Input:
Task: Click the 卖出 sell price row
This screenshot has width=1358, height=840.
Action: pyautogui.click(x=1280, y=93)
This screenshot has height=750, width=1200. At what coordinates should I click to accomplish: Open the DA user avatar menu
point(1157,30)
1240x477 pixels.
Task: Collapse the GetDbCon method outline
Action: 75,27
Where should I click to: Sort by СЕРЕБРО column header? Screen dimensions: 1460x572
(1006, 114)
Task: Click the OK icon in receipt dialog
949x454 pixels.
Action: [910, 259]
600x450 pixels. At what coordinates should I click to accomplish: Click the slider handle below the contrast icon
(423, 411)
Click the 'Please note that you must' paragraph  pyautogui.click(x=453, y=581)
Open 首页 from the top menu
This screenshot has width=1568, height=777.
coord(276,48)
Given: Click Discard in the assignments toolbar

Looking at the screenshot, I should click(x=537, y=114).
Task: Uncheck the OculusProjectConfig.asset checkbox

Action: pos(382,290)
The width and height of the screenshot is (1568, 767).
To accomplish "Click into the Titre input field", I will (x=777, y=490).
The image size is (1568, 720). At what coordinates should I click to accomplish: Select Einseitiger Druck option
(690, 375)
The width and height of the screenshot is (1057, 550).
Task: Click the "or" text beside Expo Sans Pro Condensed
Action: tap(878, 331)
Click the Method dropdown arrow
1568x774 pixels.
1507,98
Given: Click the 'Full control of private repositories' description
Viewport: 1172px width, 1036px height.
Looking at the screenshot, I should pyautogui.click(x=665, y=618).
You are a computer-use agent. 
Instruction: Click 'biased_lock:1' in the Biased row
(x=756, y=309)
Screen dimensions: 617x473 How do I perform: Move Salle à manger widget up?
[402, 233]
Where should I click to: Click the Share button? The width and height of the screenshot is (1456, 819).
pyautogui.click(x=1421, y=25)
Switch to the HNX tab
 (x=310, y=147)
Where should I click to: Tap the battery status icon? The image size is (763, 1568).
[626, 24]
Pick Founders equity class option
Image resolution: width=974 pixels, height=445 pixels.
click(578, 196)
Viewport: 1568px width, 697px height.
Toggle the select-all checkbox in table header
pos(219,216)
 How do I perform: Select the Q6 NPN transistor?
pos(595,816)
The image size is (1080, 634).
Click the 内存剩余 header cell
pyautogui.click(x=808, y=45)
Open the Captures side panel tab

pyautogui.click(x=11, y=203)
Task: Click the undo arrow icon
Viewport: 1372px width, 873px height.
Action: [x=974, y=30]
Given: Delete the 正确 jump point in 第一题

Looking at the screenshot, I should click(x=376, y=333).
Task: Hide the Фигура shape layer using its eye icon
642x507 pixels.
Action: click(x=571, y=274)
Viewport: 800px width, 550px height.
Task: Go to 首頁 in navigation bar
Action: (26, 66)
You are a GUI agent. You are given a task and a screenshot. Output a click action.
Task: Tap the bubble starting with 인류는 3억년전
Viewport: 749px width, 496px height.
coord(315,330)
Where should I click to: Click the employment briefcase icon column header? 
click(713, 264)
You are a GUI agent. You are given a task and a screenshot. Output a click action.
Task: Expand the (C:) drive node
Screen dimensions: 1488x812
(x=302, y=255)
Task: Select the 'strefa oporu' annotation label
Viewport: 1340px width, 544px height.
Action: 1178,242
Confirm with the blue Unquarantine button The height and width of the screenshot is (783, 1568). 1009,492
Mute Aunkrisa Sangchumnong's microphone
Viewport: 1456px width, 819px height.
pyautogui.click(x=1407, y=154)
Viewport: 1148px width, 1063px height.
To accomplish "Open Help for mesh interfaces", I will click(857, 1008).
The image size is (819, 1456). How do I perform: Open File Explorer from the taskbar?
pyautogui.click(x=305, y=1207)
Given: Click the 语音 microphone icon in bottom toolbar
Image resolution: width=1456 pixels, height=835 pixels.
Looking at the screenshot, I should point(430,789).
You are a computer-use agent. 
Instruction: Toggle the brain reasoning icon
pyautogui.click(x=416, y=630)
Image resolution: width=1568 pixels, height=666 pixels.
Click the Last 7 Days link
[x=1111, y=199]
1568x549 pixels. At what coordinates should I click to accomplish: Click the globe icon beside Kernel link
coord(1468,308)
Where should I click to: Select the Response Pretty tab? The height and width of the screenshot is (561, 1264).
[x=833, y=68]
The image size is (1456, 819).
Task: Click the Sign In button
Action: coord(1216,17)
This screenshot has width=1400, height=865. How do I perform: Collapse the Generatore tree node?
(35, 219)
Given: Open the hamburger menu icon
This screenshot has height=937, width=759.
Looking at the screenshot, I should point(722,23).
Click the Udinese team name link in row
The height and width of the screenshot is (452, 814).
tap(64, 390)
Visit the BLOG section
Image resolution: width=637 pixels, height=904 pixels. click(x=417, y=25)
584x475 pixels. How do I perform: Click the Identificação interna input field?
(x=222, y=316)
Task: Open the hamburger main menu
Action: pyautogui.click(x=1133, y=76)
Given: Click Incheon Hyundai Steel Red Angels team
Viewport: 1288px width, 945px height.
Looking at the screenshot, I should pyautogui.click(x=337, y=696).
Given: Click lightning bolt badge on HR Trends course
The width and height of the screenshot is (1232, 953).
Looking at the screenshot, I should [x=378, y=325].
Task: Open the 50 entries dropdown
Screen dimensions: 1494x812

Task instructions:
Copy out the lines from the one containing "Pick Founders equity class option" up to and including the one containing "coord(315,330)", reproducing them exactly.

Solution to the problem:
Pick Founders equity class option
Image resolution: width=974 pixels, height=445 pixels.
click(578, 196)
Viewport: 1568px width, 697px height.
Toggle the select-all checkbox in table header
pos(219,216)
 How do I perform: Select the Q6 NPN transistor?
pos(595,816)
The image size is (1080, 634).
Click the 内存剩余 header cell
pyautogui.click(x=808, y=45)
Open the Captures side panel tab

pyautogui.click(x=11, y=203)
Task: Click the undo arrow icon
Viewport: 1372px width, 873px height.
Action: [x=974, y=30]
Given: Delete the 正确 jump point in 第一题

Looking at the screenshot, I should click(x=376, y=333).
Task: Hide the Фигура shape layer using its eye icon
642x507 pixels.
Action: click(x=571, y=274)
Viewport: 800px width, 550px height.
Task: Go to 首頁 in navigation bar
Action: (26, 66)
You are a GUI agent. You are given a task and a screenshot. Output a click action.
Task: Tap the bubble starting with 인류는 3억년전
Viewport: 749px width, 496px height.
coord(315,330)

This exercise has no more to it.